WORK INSTRUCTIONS:
The records below are to be quoted in full; please keep every word exact.

Collected data entries:
########################################
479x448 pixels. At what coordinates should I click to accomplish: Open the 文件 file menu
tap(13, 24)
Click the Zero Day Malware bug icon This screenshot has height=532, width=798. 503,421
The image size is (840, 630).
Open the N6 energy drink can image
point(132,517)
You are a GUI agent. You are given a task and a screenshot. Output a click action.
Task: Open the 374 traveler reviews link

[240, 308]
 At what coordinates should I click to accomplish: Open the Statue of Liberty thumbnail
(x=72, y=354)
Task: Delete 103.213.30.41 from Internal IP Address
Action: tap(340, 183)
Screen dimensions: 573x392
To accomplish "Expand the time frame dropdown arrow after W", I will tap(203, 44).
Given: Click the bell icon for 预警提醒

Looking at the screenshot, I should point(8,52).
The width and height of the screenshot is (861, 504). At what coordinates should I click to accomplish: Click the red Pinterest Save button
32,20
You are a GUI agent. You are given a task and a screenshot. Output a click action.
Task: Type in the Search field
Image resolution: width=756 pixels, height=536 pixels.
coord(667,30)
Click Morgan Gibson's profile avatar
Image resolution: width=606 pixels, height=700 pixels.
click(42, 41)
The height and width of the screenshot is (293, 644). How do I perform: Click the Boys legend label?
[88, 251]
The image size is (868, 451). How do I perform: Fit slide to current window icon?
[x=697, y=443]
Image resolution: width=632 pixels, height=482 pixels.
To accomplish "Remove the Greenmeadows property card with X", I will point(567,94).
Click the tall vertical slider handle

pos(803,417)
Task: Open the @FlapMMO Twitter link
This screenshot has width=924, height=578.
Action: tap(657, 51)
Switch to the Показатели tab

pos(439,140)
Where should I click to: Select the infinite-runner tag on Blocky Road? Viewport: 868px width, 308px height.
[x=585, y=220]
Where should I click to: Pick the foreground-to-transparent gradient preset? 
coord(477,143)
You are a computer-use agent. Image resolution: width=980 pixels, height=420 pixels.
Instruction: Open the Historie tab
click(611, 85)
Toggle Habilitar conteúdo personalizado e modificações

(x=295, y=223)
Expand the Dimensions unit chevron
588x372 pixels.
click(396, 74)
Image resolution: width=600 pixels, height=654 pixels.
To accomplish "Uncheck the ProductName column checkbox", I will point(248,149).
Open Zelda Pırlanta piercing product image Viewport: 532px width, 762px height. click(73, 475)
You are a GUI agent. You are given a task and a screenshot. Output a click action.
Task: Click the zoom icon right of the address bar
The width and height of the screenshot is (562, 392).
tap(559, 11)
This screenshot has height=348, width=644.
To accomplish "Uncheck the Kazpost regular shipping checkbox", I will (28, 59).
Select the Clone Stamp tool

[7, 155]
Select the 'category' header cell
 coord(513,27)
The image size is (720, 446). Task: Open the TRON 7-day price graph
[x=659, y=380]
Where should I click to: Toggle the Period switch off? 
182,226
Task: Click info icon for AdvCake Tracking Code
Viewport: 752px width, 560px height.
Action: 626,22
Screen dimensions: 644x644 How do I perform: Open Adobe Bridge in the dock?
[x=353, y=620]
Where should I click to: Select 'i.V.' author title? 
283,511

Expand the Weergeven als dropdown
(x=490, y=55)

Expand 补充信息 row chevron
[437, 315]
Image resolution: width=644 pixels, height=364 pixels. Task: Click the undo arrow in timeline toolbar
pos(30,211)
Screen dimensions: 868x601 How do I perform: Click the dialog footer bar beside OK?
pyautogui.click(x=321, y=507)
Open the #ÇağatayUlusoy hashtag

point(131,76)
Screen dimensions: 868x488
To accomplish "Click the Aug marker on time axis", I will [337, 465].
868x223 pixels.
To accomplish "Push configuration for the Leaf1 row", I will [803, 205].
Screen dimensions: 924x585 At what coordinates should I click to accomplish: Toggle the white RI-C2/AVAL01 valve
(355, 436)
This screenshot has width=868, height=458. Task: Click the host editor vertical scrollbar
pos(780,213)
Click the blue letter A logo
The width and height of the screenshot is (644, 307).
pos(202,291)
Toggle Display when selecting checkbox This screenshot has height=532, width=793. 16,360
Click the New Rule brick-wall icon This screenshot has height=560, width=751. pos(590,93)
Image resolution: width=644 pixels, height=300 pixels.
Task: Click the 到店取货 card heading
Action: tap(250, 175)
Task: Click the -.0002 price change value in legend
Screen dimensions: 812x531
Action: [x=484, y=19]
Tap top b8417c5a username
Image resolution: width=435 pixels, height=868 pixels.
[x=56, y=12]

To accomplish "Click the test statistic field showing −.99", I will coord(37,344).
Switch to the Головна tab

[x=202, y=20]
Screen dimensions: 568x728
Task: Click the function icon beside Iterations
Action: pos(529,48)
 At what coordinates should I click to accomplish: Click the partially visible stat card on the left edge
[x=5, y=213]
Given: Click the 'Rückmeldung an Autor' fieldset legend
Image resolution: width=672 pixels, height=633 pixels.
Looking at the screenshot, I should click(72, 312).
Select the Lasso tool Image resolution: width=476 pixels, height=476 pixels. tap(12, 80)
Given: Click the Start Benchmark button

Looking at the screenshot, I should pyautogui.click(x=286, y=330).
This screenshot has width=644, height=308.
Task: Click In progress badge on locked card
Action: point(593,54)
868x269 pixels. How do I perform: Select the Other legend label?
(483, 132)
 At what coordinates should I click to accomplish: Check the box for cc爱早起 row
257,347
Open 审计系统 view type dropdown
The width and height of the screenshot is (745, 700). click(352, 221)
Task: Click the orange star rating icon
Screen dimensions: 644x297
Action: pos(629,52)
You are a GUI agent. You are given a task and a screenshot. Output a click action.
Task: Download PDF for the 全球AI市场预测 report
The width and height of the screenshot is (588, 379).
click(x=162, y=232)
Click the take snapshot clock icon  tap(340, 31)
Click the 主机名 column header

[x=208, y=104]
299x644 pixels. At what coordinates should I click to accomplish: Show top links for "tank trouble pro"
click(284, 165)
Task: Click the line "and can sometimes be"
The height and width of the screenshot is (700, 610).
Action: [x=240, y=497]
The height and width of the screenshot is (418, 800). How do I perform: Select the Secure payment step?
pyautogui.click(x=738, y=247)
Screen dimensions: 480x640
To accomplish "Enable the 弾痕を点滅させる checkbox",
########################################
RESPONSE FOR THIS EXERCISE:
479x448 pixels. At what coordinates should I click to accomplish: Open the 文件 file menu
tap(13, 24)
Click the Zero Day Malware bug icon This screenshot has height=532, width=798. 503,421
The image size is (840, 630).
Open the N6 energy drink can image
point(132,517)
You are a GUI agent. You are given a task and a screenshot. Output a click action.
Task: Open the 374 traveler reviews link

[240, 308]
 At what coordinates should I click to accomplish: Open the Statue of Liberty thumbnail
(x=72, y=354)
Task: Delete 103.213.30.41 from Internal IP Address
Action: tap(340, 183)
Screen dimensions: 573x392
To accomplish "Expand the time frame dropdown arrow after W", I will tap(203, 44).
Given: Click the bell icon for 预警提醒

Looking at the screenshot, I should point(8,52).
The width and height of the screenshot is (861, 504). At what coordinates should I click to accomplish: Click the red Pinterest Save button
32,20
You are a GUI agent. You are given a task and a screenshot. Output a click action.
Task: Type in the Search field
Image resolution: width=756 pixels, height=536 pixels.
coord(667,30)
Click Morgan Gibson's profile avatar
Image resolution: width=606 pixels, height=700 pixels.
click(42, 41)
The height and width of the screenshot is (293, 644). How do I perform: Click the Boys legend label?
[88, 251]
The image size is (868, 451). How do I perform: Fit slide to current window icon?
[x=697, y=443]
Image resolution: width=632 pixels, height=482 pixels.
To accomplish "Remove the Greenmeadows property card with X", I will point(567,94).
Click the tall vertical slider handle

pos(803,417)
Task: Open the @FlapMMO Twitter link
This screenshot has width=924, height=578.
Action: tap(657, 51)
Switch to the Показатели tab

pos(439,140)
Where should I click to: Select the infinite-runner tag on Blocky Road? Viewport: 868px width, 308px height.
[x=585, y=220]
Where should I click to: Pick the foreground-to-transparent gradient preset? 
coord(477,143)
You are a computer-use agent. Image resolution: width=980 pixels, height=420 pixels.
Instruction: Open the Historie tab
click(611, 85)
Toggle Habilitar conteúdo personalizado e modificações

(x=295, y=223)
Expand the Dimensions unit chevron
588x372 pixels.
click(396, 74)
Image resolution: width=600 pixels, height=654 pixels.
To accomplish "Uncheck the ProductName column checkbox", I will point(248,149).
Open Zelda Pırlanta piercing product image Viewport: 532px width, 762px height. click(73, 475)
You are a GUI agent. You are given a task and a screenshot. Output a click action.
Task: Click the zoom icon right of the address bar
The width and height of the screenshot is (562, 392).
tap(559, 11)
This screenshot has height=348, width=644.
To accomplish "Uncheck the Kazpost regular shipping checkbox", I will (28, 59).
Select the Clone Stamp tool

[7, 155]
Select the 'category' header cell
 coord(513,27)
The image size is (720, 446). Task: Open the TRON 7-day price graph
[x=659, y=380]
Where should I click to: Toggle the Period switch off? 
182,226
Task: Click info icon for AdvCake Tracking Code
Viewport: 752px width, 560px height.
Action: 626,22
Screen dimensions: 644x644 How do I perform: Open Adobe Bridge in the dock?
[x=353, y=620]
Where should I click to: Select 'i.V.' author title? 
283,511

Expand the Weergeven als dropdown
(x=490, y=55)

Expand 补充信息 row chevron
[437, 315]
Image resolution: width=644 pixels, height=364 pixels. Task: Click the undo arrow in timeline toolbar
pos(30,211)
Screen dimensions: 868x601 How do I perform: Click the dialog footer bar beside OK?
pyautogui.click(x=321, y=507)
Open the #ÇağatayUlusoy hashtag

point(131,76)
Screen dimensions: 868x488
To accomplish "Click the Aug marker on time axis", I will [337, 465].
868x223 pixels.
To accomplish "Push configuration for the Leaf1 row", I will [803, 205].
Screen dimensions: 924x585 At what coordinates should I click to accomplish: Toggle the white RI-C2/AVAL01 valve
(355, 436)
This screenshot has width=868, height=458. Task: Click the host editor vertical scrollbar
pos(780,213)
Click the blue letter A logo
The width and height of the screenshot is (644, 307).
pos(202,291)
Toggle Display when selecting checkbox This screenshot has height=532, width=793. 16,360
Click the New Rule brick-wall icon This screenshot has height=560, width=751. pos(590,93)
Image resolution: width=644 pixels, height=300 pixels.
Task: Click the 到店取货 card heading
Action: tap(250, 175)
Task: Click the -.0002 price change value in legend
Screen dimensions: 812x531
Action: [x=484, y=19]
Tap top b8417c5a username
Image resolution: width=435 pixels, height=868 pixels.
[x=56, y=12]

To accomplish "Click the test statistic field showing −.99", I will coord(37,344).
Switch to the Головна tab

[x=202, y=20]
Screen dimensions: 568x728
Task: Click the function icon beside Iterations
Action: pos(529,48)
 At what coordinates should I click to accomplish: Click the partially visible stat card on the left edge
[x=5, y=213]
Given: Click the 'Rückmeldung an Autor' fieldset legend
Image resolution: width=672 pixels, height=633 pixels.
Looking at the screenshot, I should click(72, 312).
Select the Lasso tool Image resolution: width=476 pixels, height=476 pixels. tap(12, 80)
Given: Click the Start Benchmark button

Looking at the screenshot, I should pyautogui.click(x=286, y=330).
This screenshot has width=644, height=308.
Task: Click In progress badge on locked card
Action: point(593,54)
868x269 pixels. How do I perform: Select the Other legend label?
(483, 132)
 At what coordinates should I click to accomplish: Check the box for cc爱早起 row
257,347
Open 审计系统 view type dropdown
The width and height of the screenshot is (745, 700). click(352, 221)
Task: Click the orange star rating icon
Screen dimensions: 644x297
Action: pos(629,52)
You are a GUI agent. You are given a task and a screenshot. Output a click action.
Task: Download PDF for the 全球AI市场预测 report
The width and height of the screenshot is (588, 379).
click(x=162, y=232)
Click the take snapshot clock icon  tap(340, 31)
Click the 主机名 column header

[x=208, y=104]
299x644 pixels. At what coordinates should I click to accomplish: Show top links for "tank trouble pro"
click(284, 165)
Task: Click the line "and can sometimes be"
The height and width of the screenshot is (700, 610).
Action: [x=240, y=497]
The height and width of the screenshot is (418, 800). How do I perform: Select the Secure payment step?
pyautogui.click(x=738, y=247)
Screen dimensions: 480x640
To accomplish "Enable the 弾痕を点滅させる checkbox",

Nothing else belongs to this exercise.